Saturday, 18 September 2021 19:08

Rich Man, Poor Girl




RICH MAN, POOR GIRL

US, 1938, 72 minutes. Black and white.
Robert Young, Lew Ayres, Ruth Hussey, Lana Turner, Guy Kibbee, Sarah Padden, Rita Johnson, Don Castle, Virginia Grey.
Directed by Reinhold Schunzel.

Rich Man, Poor Girl is an MGM supporting feature, a star vehicle for Robert Young. There is a very strong cast led by Lew Ayres as well as a strong leading lady in Ruth Hussey. Lana Turner had made a few films at this time but has a very strong role here (at the age of eighteen or nineteen). After a few smaller roles, she would appear in four significant films in 1941, Ziegfeld Girl, Dr Jekyll and Mr Hyde, Johnny Eager and Honky Tonk. The supporting cast includes Guy Kibbee, always a comic character, as well as a very sympathetic Sarah Padden as the mother of the family.
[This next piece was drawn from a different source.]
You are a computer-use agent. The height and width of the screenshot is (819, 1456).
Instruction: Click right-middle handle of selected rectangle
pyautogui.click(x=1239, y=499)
The title reveals all. As the Depression years were coming to an end, MGM made this film, based on a play which is evident in many of the scenes, about a rich man, sympathetic, who learns how the other half lives by becoming engaged to his secretary. He is challenged all the time by the cousin of the family, played by Lew Ayres, unable to keep a job, yet offering reflections on the great middle class and its being unjustly by society.

The family consists of Guy Kibbee and Sarah Padden as Ma and Pa, Don Castle as the brother who works with his father, Ruth Hussey as the daughter who is the secretary, Lana Turner who is ambitious for wealth and society life.

There are quite a number of discussions about the rich and their not understanding the poor, patronising the poor. It also focuses on the poor wanting to be self-dependent and not dependent on charity. There is a crisis when Robert Young’s character tries to arrange a job for Lew Ayres and he reacts very badly.

However, the gist of the film at the end is the millionaire deciding to give his millions away to establish a hospital that would treat the great middle class. The family then become scrupulous and want to talk him out of it. However, there is a pleasant compromise as he endows the hospital but also then gets a home for the family, much more upmarket, and gives the father an opportunity to establish a partnership in a new factory.

The film is strong on the characters and the dialogue. Robert Young gives yet another pleasant performance. Lew Ayres was to continue variations on this kind of screen persona for many years (though blacklisted because of his conscientious objection in World War Two). There are humorous scenes in the dinginess of the house, upset at a huge banquet, sailing on a yacht.

The film was directed by Reinhold Schunzel, a German actor who had directed a number of films in Germany, moved to the United States at this time and made a few MGM films including Balalaika.